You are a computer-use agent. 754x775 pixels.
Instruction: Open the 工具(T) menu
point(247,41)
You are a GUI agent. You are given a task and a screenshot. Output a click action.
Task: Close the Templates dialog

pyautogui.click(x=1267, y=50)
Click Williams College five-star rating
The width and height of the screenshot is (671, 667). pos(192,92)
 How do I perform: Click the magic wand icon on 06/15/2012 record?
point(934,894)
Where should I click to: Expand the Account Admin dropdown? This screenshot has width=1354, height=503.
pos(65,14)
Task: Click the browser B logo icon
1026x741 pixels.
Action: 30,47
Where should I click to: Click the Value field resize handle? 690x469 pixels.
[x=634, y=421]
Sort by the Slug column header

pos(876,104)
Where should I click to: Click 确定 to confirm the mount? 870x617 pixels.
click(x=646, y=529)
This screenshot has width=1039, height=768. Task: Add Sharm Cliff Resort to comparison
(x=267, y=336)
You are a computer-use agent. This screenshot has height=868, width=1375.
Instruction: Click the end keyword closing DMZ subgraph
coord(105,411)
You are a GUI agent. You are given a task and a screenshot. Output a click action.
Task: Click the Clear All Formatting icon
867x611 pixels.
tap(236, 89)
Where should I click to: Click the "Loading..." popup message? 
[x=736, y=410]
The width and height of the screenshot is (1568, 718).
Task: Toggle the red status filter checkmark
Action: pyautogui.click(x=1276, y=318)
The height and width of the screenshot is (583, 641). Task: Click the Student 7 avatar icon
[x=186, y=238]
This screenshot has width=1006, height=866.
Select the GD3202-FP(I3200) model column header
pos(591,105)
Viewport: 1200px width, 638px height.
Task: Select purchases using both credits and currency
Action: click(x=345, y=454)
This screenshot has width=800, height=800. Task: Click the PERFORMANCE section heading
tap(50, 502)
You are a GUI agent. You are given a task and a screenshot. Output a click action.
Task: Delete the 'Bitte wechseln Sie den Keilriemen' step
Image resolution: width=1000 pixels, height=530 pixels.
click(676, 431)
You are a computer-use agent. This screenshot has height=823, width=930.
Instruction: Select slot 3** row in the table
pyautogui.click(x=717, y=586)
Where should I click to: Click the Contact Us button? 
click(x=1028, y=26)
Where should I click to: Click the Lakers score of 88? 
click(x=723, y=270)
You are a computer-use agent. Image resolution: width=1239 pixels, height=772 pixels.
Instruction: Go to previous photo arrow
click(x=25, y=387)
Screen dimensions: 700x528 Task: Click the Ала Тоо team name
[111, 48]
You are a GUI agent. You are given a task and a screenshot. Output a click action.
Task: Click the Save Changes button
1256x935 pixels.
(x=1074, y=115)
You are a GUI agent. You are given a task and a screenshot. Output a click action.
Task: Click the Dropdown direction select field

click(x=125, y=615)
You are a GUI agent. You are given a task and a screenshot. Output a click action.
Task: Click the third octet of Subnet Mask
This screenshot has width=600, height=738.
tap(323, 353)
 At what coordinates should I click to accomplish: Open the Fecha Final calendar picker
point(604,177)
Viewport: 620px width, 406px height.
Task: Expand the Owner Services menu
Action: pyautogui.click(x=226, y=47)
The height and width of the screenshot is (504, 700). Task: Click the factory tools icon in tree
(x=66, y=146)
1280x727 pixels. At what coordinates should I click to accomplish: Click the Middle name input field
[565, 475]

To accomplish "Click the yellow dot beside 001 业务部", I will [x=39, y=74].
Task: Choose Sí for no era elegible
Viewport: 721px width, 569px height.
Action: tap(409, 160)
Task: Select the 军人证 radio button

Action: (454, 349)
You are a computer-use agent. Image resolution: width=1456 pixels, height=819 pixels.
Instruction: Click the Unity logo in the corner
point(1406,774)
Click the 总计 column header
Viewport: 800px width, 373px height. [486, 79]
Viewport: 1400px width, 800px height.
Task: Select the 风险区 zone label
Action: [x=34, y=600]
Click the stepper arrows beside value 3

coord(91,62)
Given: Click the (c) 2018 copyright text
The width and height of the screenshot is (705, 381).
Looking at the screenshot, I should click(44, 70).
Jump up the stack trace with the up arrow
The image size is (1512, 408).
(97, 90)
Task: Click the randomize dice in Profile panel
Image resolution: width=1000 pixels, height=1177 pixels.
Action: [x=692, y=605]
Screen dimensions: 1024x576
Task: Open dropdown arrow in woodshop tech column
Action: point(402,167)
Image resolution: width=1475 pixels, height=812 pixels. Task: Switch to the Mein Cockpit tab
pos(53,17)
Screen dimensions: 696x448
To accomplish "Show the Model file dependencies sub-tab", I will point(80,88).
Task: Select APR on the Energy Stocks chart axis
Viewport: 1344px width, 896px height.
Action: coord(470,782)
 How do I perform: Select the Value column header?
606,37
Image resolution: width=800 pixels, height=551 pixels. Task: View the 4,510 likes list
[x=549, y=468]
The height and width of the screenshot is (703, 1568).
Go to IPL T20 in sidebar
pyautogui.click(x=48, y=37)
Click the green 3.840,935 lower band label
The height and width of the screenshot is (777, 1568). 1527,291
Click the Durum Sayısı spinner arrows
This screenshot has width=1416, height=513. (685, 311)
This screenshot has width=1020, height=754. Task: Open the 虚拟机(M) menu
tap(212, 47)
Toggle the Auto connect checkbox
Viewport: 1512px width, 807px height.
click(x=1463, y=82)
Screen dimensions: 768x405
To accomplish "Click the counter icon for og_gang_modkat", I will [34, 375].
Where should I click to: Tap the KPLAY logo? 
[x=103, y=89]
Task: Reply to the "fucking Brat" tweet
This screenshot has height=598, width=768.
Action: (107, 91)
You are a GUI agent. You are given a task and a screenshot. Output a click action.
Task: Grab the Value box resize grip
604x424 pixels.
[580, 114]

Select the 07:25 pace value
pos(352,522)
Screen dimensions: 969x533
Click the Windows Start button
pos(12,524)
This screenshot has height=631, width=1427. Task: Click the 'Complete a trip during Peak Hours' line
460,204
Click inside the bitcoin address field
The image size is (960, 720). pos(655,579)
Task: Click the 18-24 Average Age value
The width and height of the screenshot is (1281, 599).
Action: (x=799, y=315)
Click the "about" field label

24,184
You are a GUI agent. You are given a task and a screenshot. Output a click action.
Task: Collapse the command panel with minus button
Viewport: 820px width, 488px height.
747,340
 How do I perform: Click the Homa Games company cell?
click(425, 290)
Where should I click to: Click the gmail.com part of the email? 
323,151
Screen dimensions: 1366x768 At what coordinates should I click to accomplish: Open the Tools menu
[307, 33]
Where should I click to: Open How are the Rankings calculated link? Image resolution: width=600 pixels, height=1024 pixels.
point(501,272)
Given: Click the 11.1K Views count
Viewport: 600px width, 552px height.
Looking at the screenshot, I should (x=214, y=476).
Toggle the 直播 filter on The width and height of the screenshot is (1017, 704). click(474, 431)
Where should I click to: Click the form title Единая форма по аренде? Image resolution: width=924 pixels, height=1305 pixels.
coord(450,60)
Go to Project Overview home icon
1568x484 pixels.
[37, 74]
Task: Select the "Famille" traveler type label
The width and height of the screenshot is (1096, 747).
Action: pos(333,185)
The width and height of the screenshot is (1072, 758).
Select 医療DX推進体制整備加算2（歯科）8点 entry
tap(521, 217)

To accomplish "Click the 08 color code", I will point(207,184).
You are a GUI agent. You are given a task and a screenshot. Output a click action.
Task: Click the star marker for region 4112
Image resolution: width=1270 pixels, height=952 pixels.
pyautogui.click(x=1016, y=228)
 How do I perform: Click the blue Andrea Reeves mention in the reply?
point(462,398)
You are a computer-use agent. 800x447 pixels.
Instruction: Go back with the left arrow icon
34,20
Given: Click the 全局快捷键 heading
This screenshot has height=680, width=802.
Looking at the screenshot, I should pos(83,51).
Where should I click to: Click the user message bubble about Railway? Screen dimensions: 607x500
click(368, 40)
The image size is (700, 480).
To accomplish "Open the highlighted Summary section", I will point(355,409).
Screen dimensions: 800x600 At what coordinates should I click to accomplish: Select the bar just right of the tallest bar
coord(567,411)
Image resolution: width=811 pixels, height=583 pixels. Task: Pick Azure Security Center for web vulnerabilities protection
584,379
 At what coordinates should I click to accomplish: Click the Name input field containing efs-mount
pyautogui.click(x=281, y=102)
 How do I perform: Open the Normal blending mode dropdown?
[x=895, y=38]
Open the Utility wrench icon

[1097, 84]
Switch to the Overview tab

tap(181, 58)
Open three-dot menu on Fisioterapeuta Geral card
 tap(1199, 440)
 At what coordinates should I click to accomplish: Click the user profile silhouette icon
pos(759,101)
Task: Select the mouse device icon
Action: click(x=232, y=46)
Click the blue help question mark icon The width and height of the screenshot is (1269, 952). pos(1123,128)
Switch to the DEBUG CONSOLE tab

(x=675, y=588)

▸ What to produce
In the listing above, find each line with the word "computer" and return it.

▸ The answer
You are a computer-use agent. 754x775 pixels.
You are a computer-use agent. This screenshot has height=868, width=1375.
You are a computer-use agent. This screenshot has height=823, width=930.
You are a computer-use agent. Image resolution: width=1239 pixels, height=772 pixels.
You are a computer-use agent. Image resolution: width=1456 pixels, height=819 pixels.
You are a computer-use agent. 800x447 pixels.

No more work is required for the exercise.